• [PROBLEM TO SOLVE]
In the material below, the line holding "Click Girondins de Burdeos team link" and every line after it should be reproduced exactly, please, with pictures omitted.

• [TASK MATERIAL]
____________

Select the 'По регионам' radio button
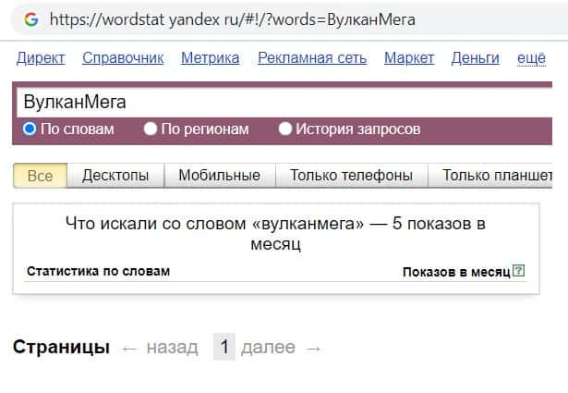 click(x=151, y=129)
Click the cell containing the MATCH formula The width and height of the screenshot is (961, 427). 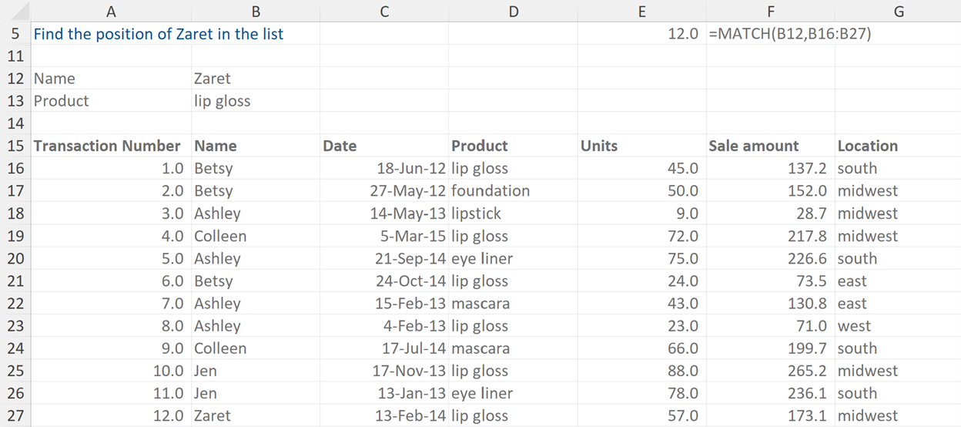(770, 34)
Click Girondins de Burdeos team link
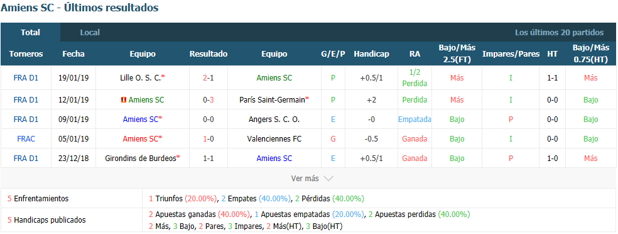Image resolution: width=618 pixels, height=234 pixels. point(140,159)
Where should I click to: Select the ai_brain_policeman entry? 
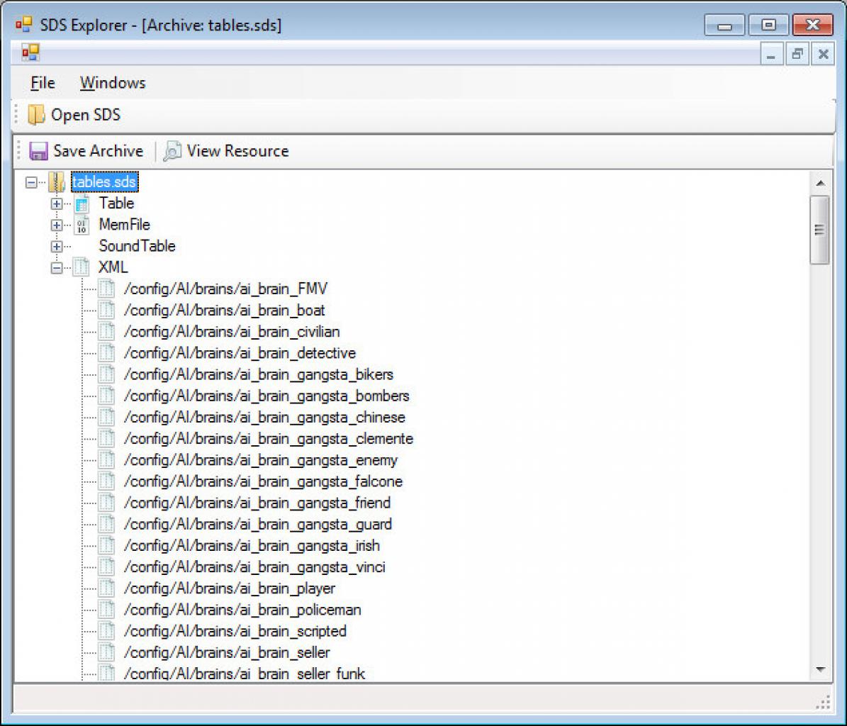pyautogui.click(x=242, y=610)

____________

• [SOLVED PROBLEM]
Click Girondins de Burdeos team link
Image resolution: width=618 pixels, height=234 pixels. point(140,159)
Where should I click to: Select the ai_brain_policeman entry? 
pyautogui.click(x=242, y=610)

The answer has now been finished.